Sin, Sex and the C.I.A.

by DICK KEREKES
Orange Park Community Theatre opened 2009 with the North Florida premier of Sin, Sex and the C.I.A., which will run the month of January at their playhouse on Moody Road in Orange Park. Call 276-2599 for information and reservations.
Comedy is king at OPCT, so every season you will see at least two or three plays that produce laughter. Their current offering, Sin, Sex and the C.I.A. is another from the farce genre that OP audiences like so well.
The plot is loosely this; large oil reserves have been discovered in islands in the Indian Ocean, and the country wants to make a deal with the USA to develop them. A secret meeting is set up between the governments in a C.I.A. safehouse in the mountains of Virginia. Those Middle East oil folks, OPEC want that oil as well and plan to derail the meeting so they can obtain the rights to the oil. That folks is about as serious as it gets.

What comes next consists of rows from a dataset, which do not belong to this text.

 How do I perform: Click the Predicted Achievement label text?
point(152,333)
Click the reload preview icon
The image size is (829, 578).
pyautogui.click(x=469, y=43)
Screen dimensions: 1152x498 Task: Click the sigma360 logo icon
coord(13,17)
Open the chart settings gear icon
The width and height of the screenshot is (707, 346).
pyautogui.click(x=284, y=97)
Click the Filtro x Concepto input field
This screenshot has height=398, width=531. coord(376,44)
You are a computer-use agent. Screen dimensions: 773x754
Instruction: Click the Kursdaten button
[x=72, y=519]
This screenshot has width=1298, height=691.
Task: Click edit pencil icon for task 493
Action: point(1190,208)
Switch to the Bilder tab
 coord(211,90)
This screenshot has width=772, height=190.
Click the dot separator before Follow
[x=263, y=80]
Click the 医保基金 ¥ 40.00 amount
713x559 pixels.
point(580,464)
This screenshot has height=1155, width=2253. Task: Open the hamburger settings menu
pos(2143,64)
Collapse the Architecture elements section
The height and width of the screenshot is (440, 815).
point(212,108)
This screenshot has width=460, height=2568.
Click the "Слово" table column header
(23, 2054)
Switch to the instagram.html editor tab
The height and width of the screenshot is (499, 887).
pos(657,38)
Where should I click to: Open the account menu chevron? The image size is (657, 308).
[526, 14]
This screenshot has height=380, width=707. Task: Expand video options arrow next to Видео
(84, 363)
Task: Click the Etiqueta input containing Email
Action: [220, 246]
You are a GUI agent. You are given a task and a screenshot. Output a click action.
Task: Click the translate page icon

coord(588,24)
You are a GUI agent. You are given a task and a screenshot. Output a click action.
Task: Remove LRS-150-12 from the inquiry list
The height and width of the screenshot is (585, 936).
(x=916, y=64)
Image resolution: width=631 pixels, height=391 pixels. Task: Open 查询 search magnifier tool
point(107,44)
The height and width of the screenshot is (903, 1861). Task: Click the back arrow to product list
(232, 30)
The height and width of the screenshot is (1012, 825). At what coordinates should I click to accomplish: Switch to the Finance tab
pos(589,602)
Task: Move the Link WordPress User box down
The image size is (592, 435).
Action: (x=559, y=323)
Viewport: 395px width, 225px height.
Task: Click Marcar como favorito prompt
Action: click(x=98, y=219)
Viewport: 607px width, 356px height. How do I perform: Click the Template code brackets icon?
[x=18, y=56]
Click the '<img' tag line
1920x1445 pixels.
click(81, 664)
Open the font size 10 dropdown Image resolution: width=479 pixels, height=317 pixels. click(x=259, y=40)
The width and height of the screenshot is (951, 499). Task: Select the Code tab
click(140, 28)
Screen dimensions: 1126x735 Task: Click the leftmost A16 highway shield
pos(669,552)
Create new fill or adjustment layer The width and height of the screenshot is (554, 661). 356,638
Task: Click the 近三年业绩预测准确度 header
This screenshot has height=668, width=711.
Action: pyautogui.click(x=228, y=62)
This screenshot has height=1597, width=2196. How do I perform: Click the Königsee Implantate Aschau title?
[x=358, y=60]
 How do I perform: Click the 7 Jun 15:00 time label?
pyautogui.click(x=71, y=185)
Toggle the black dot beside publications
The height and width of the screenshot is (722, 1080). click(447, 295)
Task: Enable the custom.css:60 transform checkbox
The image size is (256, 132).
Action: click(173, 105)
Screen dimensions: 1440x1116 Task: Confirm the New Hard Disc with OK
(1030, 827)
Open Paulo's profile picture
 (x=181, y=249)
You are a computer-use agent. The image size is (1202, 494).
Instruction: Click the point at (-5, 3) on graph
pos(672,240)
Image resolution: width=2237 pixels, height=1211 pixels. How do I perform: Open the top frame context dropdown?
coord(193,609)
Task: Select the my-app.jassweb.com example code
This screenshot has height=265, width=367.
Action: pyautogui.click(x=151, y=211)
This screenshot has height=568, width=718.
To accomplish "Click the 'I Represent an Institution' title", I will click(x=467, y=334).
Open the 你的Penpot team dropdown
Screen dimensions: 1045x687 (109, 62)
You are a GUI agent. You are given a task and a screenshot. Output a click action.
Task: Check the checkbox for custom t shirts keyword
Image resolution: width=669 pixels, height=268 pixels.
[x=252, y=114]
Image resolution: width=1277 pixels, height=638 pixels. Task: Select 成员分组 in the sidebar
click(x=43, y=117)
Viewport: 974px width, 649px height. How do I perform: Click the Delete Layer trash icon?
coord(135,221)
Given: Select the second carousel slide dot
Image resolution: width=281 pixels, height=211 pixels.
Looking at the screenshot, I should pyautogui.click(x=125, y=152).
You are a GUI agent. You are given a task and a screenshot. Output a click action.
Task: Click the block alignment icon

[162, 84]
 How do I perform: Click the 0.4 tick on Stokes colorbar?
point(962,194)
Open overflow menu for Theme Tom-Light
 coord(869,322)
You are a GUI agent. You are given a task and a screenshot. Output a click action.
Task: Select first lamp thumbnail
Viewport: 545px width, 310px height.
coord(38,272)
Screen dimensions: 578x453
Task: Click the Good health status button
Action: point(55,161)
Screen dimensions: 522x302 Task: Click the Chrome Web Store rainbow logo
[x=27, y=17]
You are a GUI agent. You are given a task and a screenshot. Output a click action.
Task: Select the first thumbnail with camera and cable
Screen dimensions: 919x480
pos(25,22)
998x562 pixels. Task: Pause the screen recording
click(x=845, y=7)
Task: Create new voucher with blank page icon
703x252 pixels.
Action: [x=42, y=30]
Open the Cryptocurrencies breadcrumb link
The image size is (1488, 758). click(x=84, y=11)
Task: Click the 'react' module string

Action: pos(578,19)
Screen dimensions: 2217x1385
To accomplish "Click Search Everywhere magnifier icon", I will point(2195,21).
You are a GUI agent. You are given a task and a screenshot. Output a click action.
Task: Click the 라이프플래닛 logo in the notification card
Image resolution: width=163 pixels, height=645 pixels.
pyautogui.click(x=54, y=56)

The very funny Fred Gatlin plays Mr. Warren, a retired US Marine who is caretaker of the safehouse and greets the C.I.A. operative, Luke James (Zdravko Rozic) who is handling the security for the meeting. The agent, as played by the handsome Mr. Rozic, is a klutz from the word go. Picture Inspector Clouseau from The Pink Panther minus a French accent and a moustache, and that is him.
The versatile Ellen Hare is the very attractive Margaret Johnson, the US government’s negotiator, who obviously likes to mix business with pleasure and she immediately makes blunt and overt sexual propositions to Mr. Warren. Does he succumb to this hot to trot hottie? See the show.
An unexpected guest arrives after his car breaks down in the area, and the very righteous Reverend Abernathy (Ray Chute) enters and seeks shelter for the night with his mousey and innocent secretary Millicent (Schuyler Velasco). The Reverend sees sin and sex everywhere and proceeds to preach about it while secretly constantly nipping at the bar brandy when no one is looking. The playwright of this farce is Michael Parker and Chute is a veteran of two of Parkers best plays that were done here several years ago. (The Amorous Ambassador & The Sensual Senator). Mr. Chute looks absolutely authentic and fabulous in his white and white suit from the l950s.
Rhodie Jackson is another visitor (yes, this place does stay busy), and is Heather, a neighbor living in a nearby cabin who is also seeking refuge since her home has no electric power due to a storm. Besides seemly getting physically involved with Reverend, she instructs the young Millicent on how to catch a man who has developed the hots for the young C.I.A. agent.
The final character to arrive is Karla Smith playing Ranger Don, sporting a wonderful Charlie Chaplin moustache. Who is this forest ranger who quietly comes and goes?
The first act has you asking such questions as who is the negotiator for the oil rights? Who are the OPEC spies here to foul the deal? All of this is resolved in the usual farce fashion but along the way we lots of double entendres, booby traps that malfunction, lots of doors opening and closing and people going from one bedroom to another. As with most sex farces of this type, no hanky panky ever happens. As racy as this sounds, you will hear no earthy language although you will groan a lot as some of the play on words is pretty silly. The Orange Park Theatre was filled with hearty laughter all evening long and that alone was worth the price of admission in these times.
Dmitry Tokarsky designed an absolutely perfect set that had a cabin-in-the mountains feel. He was assisted by Beverly Ann Crocco creating the set decorations. Director Susan Carcaba, who directed OPTC’s last season’s outstanding production of Come Blow Your Horn has taken a Michael Parker script that is not as good as some of his other efforts and made it into an amusing evening of entertainment with good casting and milking every line for every laugh. Mrs. Carcaba was assisted in her directing by Anna Zirbel. When you go to see this show, you will experience the theater’s the new computerized light system, thanks to The Tom Nehl Fund of The Community Foundation.